I'm running a Spark streaming that uses a direct connection to Kafka on HDP 2.3.4
Unlike other jobs, for this one the driver log is filled with constant warnings like this:
6/02/15 16:02:22 WARN history.YarnHistoryService: Discarding event
I haven't see that class (org.apache.spark.deploy.history.yarn.YarnHistoryService in the standard Spark source code, so I wonder if it's an HDP thing.
I'm going to suppress those warnings to avoid filling up logs but I would appreciate any hints at what can be wrong or how to prevent it.
So this is the Timeline Server used by Spark for logging the application progress. Do you have Timeline server disabled?
From the code:
- If the timeline service is disabled, that is `yarn.timeline-service.enabled` is not +`true`, then the history will not be published: the application will still run.
- Similarly, in a cluster where the timeline service is disabled, the history server +will simply show an empty history, while warning that the history service is disabled.
- In a secure cluster, the user must have the Kerberos credentials to interact +with the timeline server. Being logged in via `kinit` or a keytab should suffice.
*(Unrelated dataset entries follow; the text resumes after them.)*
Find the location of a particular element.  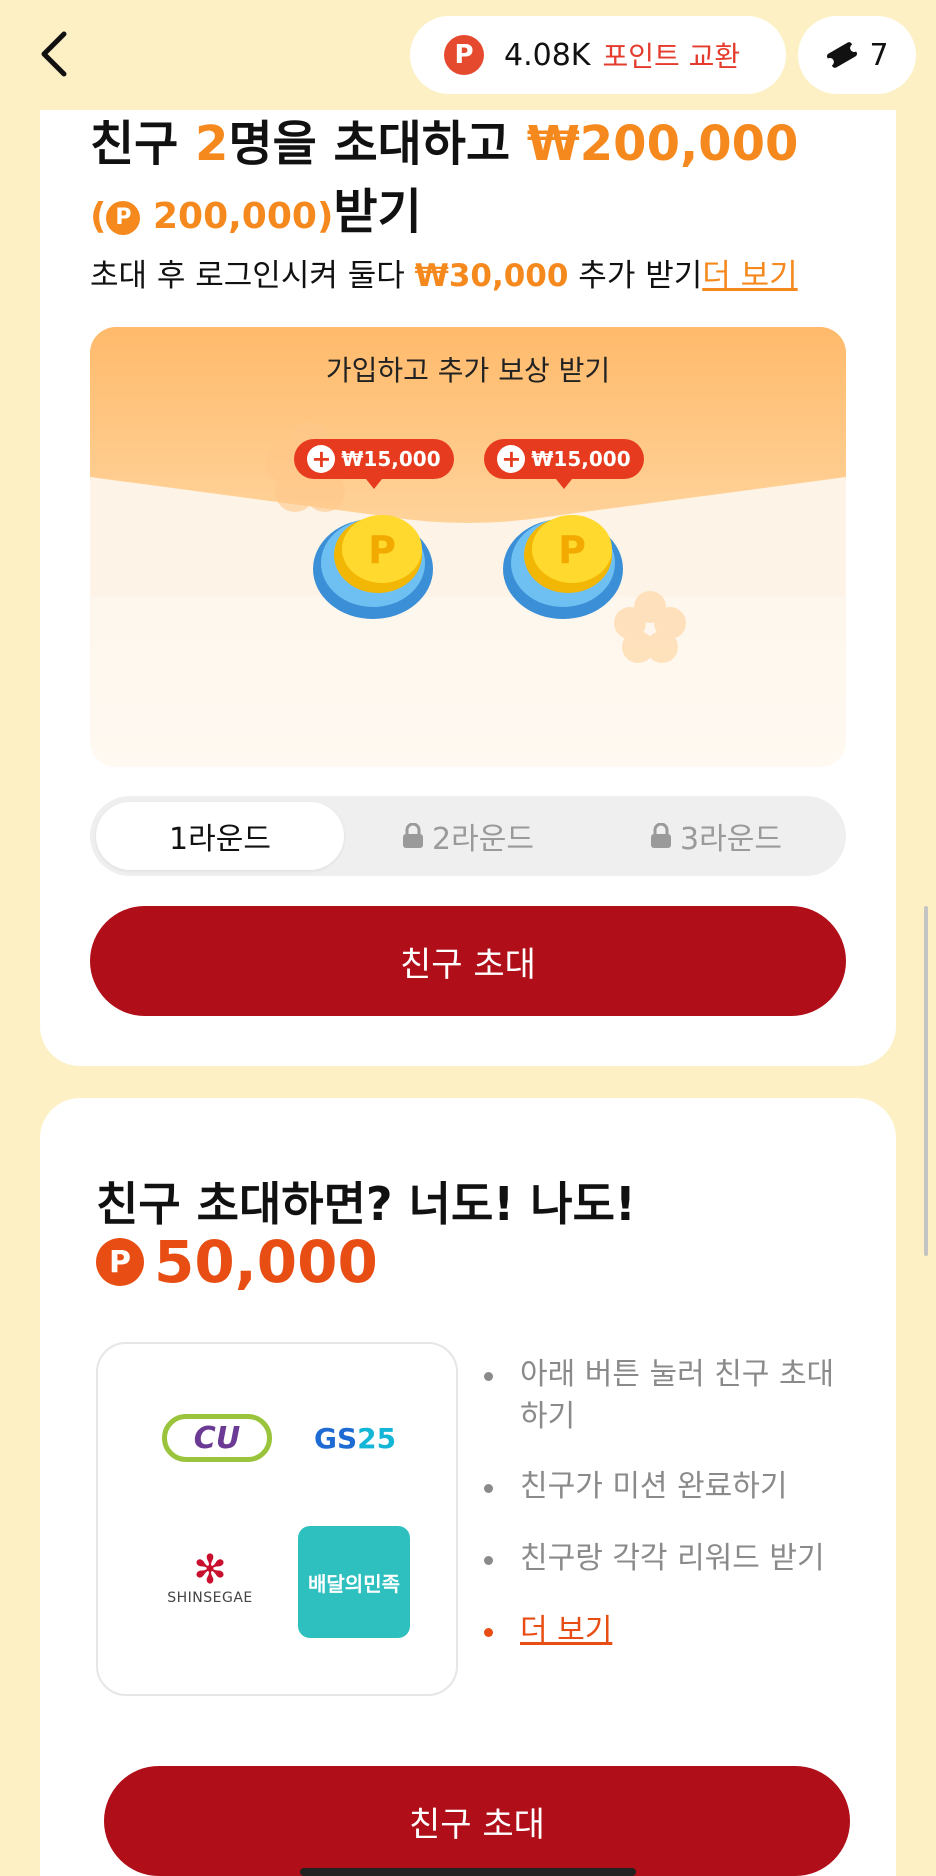

tickets-button: 7 is located at coordinates (857, 55).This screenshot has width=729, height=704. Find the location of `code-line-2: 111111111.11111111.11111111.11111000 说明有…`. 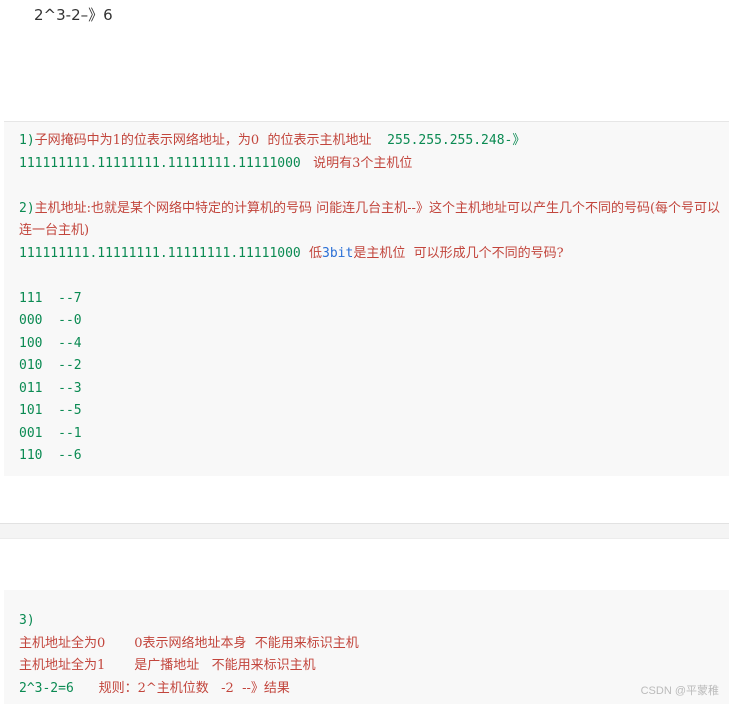

code-line-2: 111111111.11111111.11111111.11111000 说明有… is located at coordinates (374, 164).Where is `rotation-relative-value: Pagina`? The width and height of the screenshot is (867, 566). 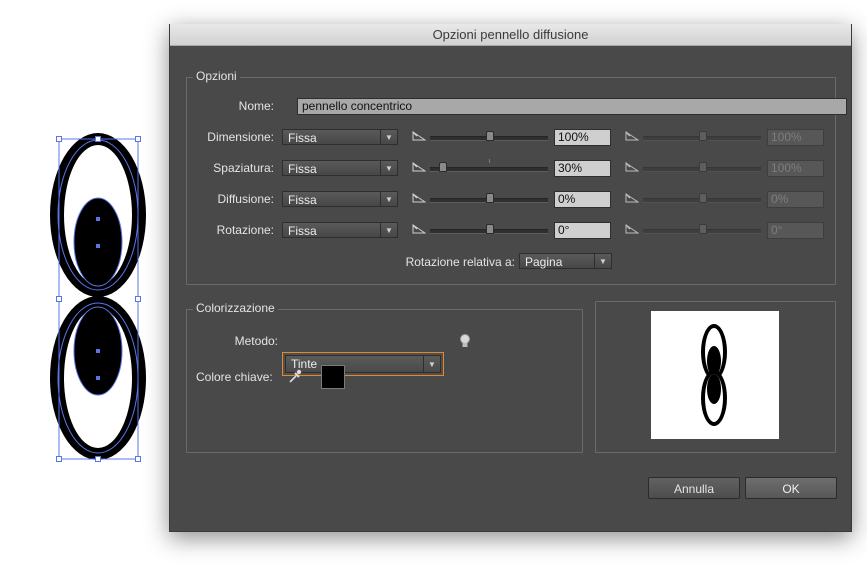
rotation-relative-value: Pagina is located at coordinates (544, 262).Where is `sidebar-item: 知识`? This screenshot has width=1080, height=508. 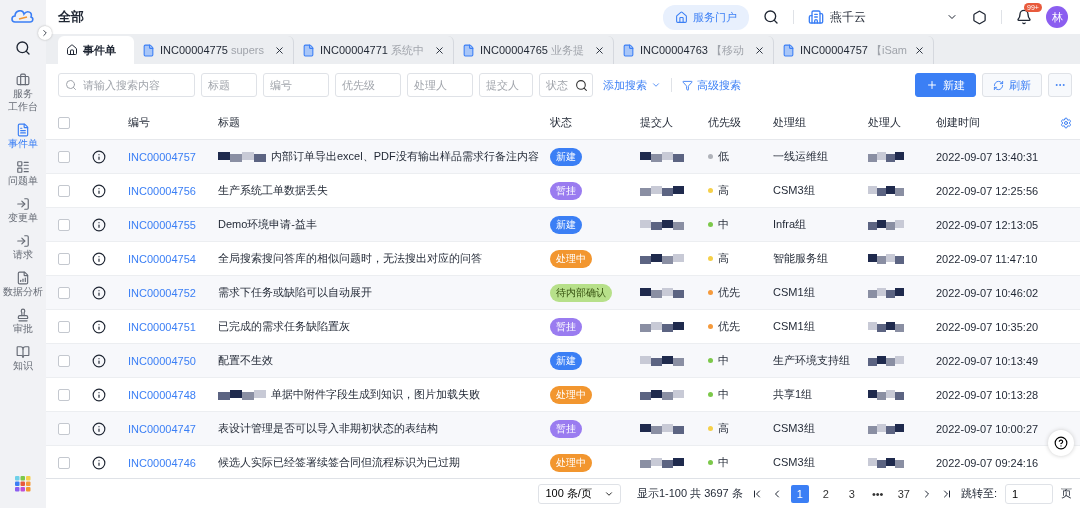 sidebar-item: 知识 is located at coordinates (23, 358). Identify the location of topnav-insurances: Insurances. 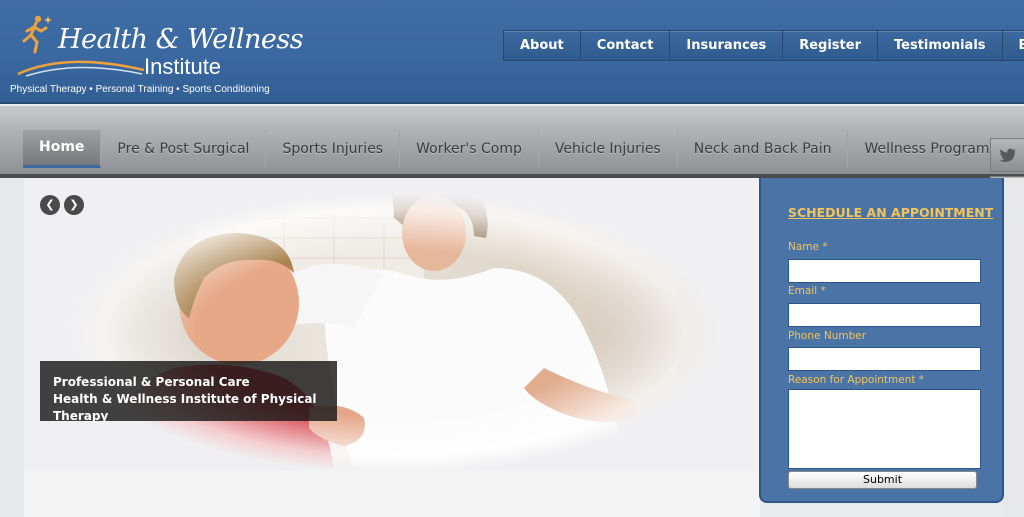
(727, 46).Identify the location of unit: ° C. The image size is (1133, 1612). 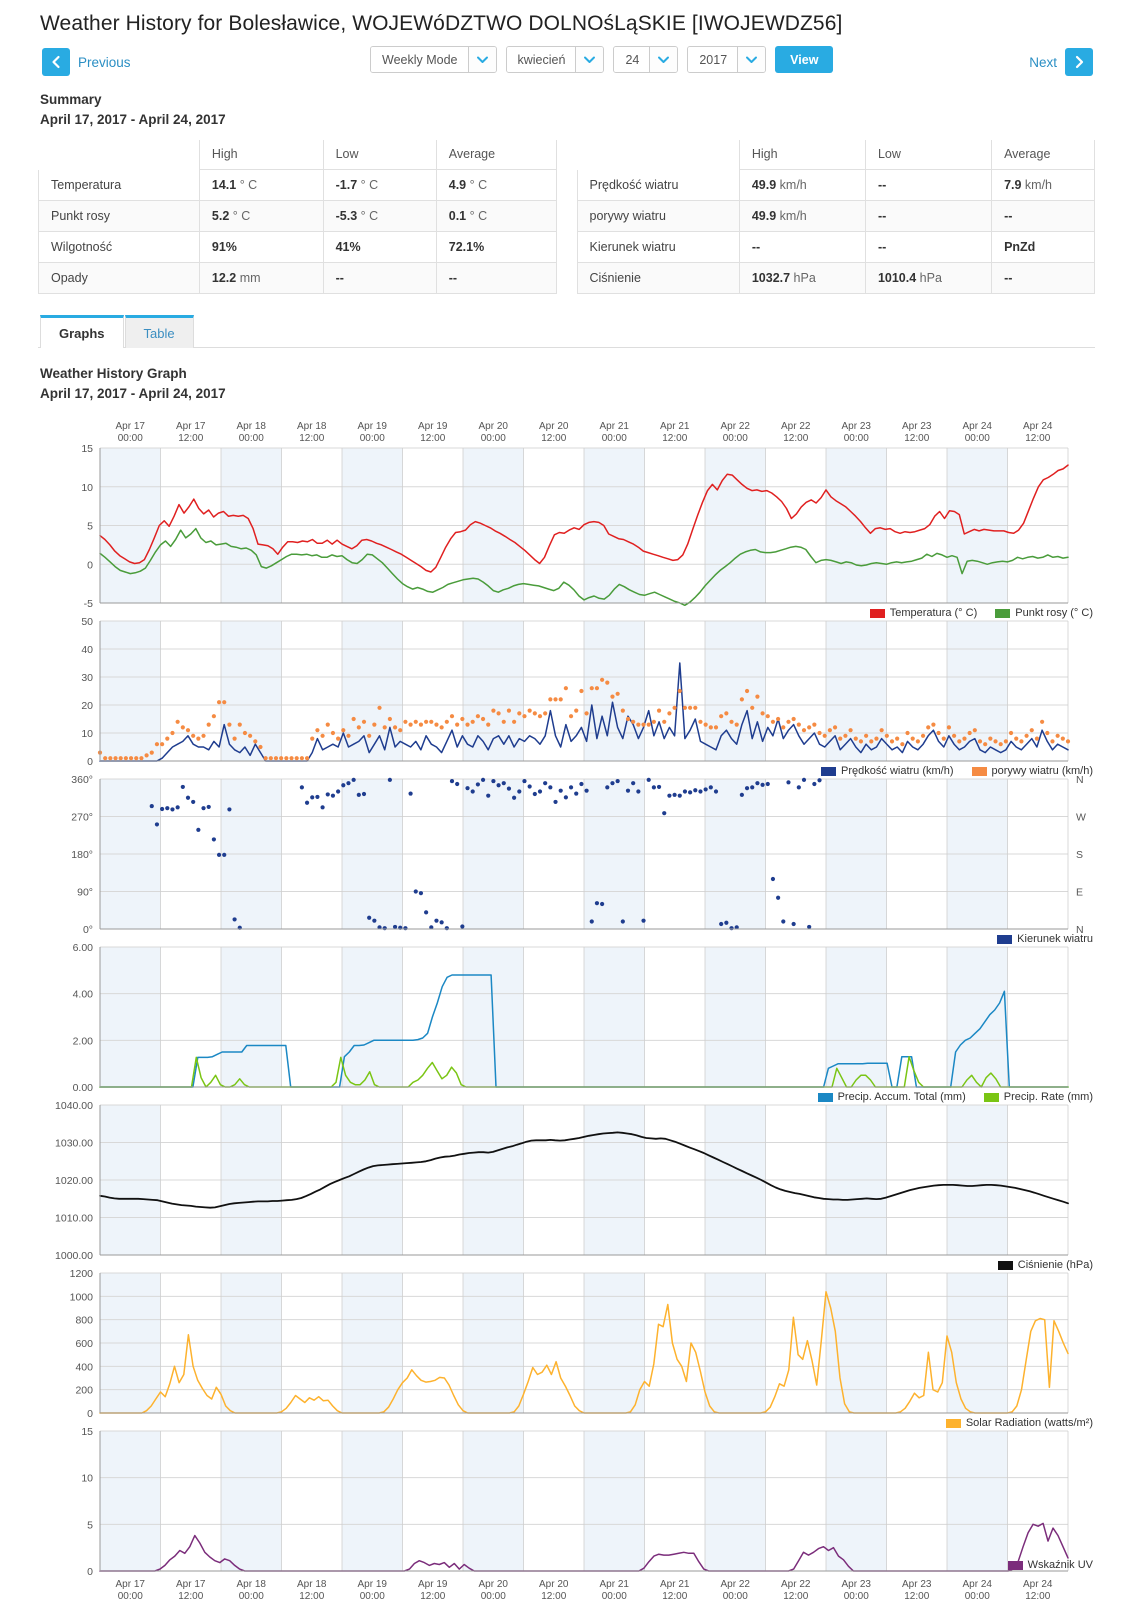
(240, 216).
If you don't want to use or fix timeline server you might be able to disable logging to it by changing this:
spark.yarn.services ( however ambari doesn't like me to completely remove it so there might be a need to remove it using the config settings, the code also says you can just misspell it )
Thanks for your indications.
The timeline service is enabled (I have almost all setttings by default) and working fine for other regular Spark jobs (haven't tried running other streaming jobs in this cluster).
I don't have the cluster kerberized.